PROBLEM TO WORK ON => Begin with the line in which "You are a computer-use agent. The image size is (644, 647)." appears and end with the final line of the entries. Retype each one exactly and add nothing.

RECORDS =>
____
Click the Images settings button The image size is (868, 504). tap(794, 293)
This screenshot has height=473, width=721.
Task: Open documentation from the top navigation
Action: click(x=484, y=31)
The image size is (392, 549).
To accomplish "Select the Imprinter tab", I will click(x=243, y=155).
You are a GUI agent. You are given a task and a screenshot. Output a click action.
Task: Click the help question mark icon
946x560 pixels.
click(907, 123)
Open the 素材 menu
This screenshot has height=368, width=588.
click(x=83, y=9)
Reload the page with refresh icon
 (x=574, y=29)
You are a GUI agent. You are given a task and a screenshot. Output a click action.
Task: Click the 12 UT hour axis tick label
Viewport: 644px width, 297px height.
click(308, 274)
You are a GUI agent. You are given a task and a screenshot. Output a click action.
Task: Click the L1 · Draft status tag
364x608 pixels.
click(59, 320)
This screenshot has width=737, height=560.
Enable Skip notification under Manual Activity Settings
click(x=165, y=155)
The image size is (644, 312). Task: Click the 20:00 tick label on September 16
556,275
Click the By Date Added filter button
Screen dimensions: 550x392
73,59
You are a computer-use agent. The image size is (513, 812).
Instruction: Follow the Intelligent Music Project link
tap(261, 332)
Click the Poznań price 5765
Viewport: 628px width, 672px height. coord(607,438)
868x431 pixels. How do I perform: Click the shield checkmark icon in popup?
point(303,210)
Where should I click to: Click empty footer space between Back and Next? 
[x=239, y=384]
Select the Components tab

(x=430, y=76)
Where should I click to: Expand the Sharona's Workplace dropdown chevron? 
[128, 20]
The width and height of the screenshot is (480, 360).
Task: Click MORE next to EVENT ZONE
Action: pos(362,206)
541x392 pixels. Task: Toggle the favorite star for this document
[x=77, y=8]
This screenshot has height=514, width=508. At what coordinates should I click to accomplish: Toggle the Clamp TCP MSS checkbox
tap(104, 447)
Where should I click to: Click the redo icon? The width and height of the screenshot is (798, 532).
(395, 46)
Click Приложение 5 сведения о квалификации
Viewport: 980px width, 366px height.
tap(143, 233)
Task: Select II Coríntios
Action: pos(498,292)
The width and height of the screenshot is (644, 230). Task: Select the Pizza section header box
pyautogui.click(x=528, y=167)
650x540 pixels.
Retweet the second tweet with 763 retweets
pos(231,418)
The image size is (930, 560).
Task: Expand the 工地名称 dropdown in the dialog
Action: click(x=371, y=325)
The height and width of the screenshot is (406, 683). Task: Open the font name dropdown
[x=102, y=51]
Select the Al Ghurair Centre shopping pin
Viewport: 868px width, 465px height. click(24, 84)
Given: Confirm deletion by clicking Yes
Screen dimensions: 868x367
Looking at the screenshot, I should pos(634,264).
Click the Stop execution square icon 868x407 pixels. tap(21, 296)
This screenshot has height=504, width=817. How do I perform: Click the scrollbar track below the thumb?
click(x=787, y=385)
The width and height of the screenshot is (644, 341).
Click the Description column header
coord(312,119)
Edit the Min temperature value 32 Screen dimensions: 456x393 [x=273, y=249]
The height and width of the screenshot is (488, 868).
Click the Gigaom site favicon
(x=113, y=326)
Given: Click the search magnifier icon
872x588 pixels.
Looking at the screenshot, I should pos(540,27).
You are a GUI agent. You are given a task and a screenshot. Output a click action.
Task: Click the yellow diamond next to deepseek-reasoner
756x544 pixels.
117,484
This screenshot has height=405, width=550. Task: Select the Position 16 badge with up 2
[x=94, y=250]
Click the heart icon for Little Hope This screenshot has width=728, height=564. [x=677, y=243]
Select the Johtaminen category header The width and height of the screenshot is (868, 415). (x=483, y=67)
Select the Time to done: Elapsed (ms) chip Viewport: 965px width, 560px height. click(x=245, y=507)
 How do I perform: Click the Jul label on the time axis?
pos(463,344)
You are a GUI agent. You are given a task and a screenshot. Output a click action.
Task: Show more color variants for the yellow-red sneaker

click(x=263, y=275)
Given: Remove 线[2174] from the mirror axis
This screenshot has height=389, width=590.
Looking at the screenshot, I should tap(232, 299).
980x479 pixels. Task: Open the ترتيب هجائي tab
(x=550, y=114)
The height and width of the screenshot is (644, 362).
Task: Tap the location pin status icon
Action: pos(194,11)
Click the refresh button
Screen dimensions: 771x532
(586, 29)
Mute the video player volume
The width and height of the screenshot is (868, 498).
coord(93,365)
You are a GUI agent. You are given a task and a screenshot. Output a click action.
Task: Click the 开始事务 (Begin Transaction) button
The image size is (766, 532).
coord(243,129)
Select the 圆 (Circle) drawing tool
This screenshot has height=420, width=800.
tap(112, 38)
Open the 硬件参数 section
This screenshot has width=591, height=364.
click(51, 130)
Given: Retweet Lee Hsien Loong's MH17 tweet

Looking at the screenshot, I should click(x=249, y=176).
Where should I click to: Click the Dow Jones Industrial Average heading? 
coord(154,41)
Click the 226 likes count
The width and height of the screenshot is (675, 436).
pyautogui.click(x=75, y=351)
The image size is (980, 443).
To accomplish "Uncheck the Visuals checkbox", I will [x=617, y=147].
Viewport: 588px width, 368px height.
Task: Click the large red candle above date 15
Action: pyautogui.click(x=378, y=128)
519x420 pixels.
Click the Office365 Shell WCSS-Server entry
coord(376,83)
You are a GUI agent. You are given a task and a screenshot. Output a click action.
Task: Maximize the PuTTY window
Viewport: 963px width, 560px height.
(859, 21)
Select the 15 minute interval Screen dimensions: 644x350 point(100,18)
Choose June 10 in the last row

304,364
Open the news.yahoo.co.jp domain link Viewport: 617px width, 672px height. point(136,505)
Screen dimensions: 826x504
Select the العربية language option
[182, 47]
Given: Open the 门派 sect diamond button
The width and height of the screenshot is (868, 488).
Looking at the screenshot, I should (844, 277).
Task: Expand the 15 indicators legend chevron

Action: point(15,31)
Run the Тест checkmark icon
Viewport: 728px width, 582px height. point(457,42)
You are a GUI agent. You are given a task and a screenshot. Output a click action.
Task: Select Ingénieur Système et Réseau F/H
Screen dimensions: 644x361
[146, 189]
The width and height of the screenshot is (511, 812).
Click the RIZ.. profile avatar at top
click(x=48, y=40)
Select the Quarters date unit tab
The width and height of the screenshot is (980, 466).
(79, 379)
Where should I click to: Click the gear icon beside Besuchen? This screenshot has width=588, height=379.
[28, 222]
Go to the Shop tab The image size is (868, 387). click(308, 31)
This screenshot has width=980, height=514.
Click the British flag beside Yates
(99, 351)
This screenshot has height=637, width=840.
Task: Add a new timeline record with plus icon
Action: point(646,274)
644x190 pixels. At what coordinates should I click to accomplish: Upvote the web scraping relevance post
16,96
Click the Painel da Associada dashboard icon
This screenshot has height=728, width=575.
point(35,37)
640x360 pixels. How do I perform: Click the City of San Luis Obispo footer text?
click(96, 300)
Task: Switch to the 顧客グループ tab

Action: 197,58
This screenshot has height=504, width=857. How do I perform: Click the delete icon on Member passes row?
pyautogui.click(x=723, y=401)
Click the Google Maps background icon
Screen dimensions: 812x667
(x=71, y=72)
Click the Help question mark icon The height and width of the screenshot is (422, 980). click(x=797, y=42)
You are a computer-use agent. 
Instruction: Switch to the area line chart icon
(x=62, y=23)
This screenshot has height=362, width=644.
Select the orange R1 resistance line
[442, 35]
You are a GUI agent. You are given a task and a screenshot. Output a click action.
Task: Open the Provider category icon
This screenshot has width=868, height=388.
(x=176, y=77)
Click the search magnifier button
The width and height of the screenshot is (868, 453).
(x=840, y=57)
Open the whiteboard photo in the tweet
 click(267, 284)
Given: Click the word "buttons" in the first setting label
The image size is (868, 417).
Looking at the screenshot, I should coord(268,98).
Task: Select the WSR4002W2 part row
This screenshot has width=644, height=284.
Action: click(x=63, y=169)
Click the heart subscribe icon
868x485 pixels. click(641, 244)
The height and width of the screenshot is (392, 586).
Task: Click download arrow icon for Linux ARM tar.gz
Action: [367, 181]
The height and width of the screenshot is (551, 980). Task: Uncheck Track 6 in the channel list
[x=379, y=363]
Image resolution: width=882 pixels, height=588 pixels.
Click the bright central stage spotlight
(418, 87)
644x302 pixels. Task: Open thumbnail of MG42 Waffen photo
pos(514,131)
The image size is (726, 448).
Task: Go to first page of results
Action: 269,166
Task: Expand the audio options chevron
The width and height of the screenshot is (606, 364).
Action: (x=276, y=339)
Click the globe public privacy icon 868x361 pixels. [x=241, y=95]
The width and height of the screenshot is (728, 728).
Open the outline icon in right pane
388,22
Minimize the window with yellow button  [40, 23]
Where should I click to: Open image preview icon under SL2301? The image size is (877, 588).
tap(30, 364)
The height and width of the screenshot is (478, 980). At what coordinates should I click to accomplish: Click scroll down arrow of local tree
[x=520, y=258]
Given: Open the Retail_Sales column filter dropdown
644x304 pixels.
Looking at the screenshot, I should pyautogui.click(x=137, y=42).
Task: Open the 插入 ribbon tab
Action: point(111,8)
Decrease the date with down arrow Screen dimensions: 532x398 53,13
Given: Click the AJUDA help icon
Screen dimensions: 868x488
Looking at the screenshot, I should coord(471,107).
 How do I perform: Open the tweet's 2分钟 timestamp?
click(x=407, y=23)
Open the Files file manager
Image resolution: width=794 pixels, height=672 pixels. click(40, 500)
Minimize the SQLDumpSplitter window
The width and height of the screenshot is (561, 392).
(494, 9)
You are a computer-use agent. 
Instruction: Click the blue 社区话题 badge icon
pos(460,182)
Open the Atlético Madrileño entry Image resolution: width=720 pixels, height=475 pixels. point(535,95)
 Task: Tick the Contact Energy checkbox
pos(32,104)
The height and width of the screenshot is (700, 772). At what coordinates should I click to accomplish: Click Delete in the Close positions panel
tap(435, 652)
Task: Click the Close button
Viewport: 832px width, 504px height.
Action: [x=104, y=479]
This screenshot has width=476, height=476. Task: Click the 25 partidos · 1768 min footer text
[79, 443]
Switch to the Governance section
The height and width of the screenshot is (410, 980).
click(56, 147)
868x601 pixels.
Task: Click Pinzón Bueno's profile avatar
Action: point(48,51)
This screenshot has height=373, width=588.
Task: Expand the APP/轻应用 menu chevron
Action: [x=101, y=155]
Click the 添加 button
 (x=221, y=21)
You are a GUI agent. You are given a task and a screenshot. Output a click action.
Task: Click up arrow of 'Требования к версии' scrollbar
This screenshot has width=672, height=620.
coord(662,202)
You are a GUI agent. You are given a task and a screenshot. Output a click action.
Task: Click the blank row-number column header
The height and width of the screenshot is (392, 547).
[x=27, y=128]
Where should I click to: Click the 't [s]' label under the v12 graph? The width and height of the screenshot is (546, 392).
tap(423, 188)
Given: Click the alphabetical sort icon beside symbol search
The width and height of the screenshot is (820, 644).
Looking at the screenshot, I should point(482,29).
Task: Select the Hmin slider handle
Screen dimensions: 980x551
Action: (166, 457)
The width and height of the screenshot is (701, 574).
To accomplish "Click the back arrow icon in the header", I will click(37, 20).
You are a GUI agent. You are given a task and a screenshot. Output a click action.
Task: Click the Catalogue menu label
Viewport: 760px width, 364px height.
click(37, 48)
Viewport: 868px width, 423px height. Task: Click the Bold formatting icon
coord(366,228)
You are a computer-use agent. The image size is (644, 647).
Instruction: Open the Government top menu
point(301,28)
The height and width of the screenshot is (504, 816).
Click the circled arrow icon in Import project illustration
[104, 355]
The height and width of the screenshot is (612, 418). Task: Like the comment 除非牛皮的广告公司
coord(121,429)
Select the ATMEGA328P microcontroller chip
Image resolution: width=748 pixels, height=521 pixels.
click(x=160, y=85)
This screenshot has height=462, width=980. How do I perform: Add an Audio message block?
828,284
____
OUTPUT FOR THIS TASK =>
You are a computer-use agent. The image size is (644, 647).
Instruction: Open the Government top menu
point(301,28)
The height and width of the screenshot is (504, 816).
Click the circled arrow icon in Import project illustration
[104, 355]
The height and width of the screenshot is (612, 418). Task: Like the comment 除非牛皮的广告公司
coord(121,429)
Select the ATMEGA328P microcontroller chip
Image resolution: width=748 pixels, height=521 pixels.
click(x=160, y=85)
This screenshot has height=462, width=980. How do I perform: Add an Audio message block?
828,284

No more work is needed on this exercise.